It's your hair, Joakim Noah, that incensed that Miami Heat lady fan so much that she sent you the middle finger earlier this week as you left the court after being ejected from Game 2 of the NBA playoffs.
It's your hair. That pony tail bun isn't even really a pony tail because it sticks up high on your head. Most ponies I know have tails that start lower on their backside and hang more directly vertical. Your tail flops around up high on your head especially when you run. From a viewer's perspective, it's a distraction from the NBA action. We want to watch basketball, not analyze the psychology of a tormented hair-dresser. By pony tail standards, yours is too short, only a few inches. Aesthetically, a long flowing pony tail on a person, extending at least six inches, is more optically soothing and correlates more accurately to a horse's.
It's your hair. Why do you keep it so long all the time? This mess has been going on for a decade, your hair invading our personal space. You wore it like you do now through your college hoop days at the University of Florida. It unnerved, disturbed and perturbed us then as it does now.
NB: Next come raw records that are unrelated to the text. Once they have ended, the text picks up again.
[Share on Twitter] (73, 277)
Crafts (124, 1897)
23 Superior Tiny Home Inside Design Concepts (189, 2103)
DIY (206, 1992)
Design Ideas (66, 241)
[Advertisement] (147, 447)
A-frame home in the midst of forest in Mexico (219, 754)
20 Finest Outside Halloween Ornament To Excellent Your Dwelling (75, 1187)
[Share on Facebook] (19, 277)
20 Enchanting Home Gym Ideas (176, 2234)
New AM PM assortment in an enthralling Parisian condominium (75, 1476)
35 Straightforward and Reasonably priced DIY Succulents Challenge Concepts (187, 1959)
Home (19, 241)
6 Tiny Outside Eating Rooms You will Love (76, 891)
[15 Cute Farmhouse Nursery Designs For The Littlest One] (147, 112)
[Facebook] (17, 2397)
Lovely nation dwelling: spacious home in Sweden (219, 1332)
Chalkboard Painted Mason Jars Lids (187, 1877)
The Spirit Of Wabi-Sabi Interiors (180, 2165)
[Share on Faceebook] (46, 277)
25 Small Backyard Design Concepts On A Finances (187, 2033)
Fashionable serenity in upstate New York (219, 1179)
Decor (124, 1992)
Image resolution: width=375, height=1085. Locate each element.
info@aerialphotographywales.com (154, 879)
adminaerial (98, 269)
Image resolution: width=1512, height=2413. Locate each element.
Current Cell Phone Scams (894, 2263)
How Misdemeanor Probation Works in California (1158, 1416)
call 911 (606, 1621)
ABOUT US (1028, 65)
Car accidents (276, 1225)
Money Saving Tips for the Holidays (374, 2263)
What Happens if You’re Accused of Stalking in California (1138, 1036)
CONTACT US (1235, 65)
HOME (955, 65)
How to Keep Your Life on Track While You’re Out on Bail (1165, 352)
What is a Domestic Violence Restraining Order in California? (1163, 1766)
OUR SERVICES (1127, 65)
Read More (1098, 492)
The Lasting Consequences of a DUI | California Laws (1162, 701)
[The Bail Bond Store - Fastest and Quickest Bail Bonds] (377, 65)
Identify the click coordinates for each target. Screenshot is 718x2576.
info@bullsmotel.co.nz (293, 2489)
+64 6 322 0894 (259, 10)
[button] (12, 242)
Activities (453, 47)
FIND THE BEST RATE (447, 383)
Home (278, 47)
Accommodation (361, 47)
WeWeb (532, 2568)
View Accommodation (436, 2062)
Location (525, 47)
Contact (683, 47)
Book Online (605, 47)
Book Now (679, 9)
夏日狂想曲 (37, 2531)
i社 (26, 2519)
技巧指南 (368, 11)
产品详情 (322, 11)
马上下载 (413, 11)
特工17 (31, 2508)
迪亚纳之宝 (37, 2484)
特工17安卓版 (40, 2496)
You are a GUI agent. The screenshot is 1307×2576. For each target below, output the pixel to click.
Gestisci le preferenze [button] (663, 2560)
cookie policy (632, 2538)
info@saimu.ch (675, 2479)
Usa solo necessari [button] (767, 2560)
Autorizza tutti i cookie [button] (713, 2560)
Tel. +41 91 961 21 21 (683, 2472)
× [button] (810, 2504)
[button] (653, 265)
What's unfortunate about this is you are fine basketball player. Like your hair, you are a rarity on the court. Coaches dream about having guys like you on their team. You don't care how many points you score, which is cool and, frankly, odd. Rebounds and defense are your passions and fortes. Virtually all NBA guys-in fact all who play basketball in any league--much prefer shooting. Your side-spin push shot from the lower shoulders is the quirkiest in the NBA; every other guy in the league, and just about every other hooper on Earth, shoots with backspin. My guess is as a kid you blew off the basketball camp session when they taught you how to shoot because you were fooling around with your hair doo or didn't respect the instructor. Probably both. I can't think of one guy in the NBA less concerned about his hair and what people think of it, and more concerned about winning, than you.
But you perplex. Who are you? What makes you tick? Why the hair worn that way? Why do you have us wondering?
It's your hair.
I love the way you play. You are all about your team winning. I love the way you trash talk. No one in the league but you has come out and publicly said they didn't like the Miami Heat and thrown doubt out there about how good they are or can be. You did. You have stones.
You don't care if LeBron James gets offended by such remarks even if it makes him-the greatest player in the world--more motivated to beat you. You are exquisitely irrational. You want him to play harder because it makes you play harder. Yet if he plays harder your chances of winning decline. Yet you don't care; you don't think stuff like that through. Playing hard and keeping your hair the way it is are everything to you-and winning. Not scoring, not shooting, not one, not two, not three, not four, not LeBron, not the lady who gave you the finger. To you she's toast and you couldn't care less about her hairdo. You compartmentalize out basically everyone except your teammates and coach and maybe, although I wouldn't know, your girlfriend if you have one. How does she feel about your hair?
In your first year in the league a few years back you offended so many players on your own team that they collectively decided you needed to take a few games off, sit on the sidelines and take a blow, calm your nerves, stop being a jerk. You showed up at the games with the same unkempt hair and did your penance. How many players in the history of the NBA have been sat down by their own teammates because they were driving them crazy? You are the only one.
You are the only one with hair like yours. You are the only one with a shot like yours. You are the only one who comports himself the way you do. You are the only one who runs his mouth the way you do by the things you say. There are plenty of trash talkers in the NBA, but you say stuff that really upsets people and, I think, one reason is your hair.
In the history of the NBA, there has only been one guy in your league or your ilk. Like you, he ate rebounds and defense for breakfast, lunch, after snack-time, dinner, and bed-time snack. Like you, he rocked hair-dos that stirred the pot and distracted from game action. Like you, he competed with uncommon ferocity. Like you, he didn't care what anyone thought of him. Like you, he wasn't easy to figure out and never will be. Like you, you didn't want to play against him because it was an annoying hassle all the way around. The technique on his shot was almost as cockeyed as yours. Shooting was for him, as it is for you, far from the center of his basketball universe.
He painted his hair lime green and wore a wedding dress. He dated Madonna. He yelled at refs; didn't respect them in fact. I don't sense you respect refs much either. Like you, he drove people bananas. Like you, there was not much anyone could say to him that would change the way he acted.
Like you, he was a respected ball player. Like you, he was a winner. You know who I???m referring to, a fella of curious renown, Dennis Rodman. And I'm telling you, it was his hair, much like your hair, that won the mental battle over us.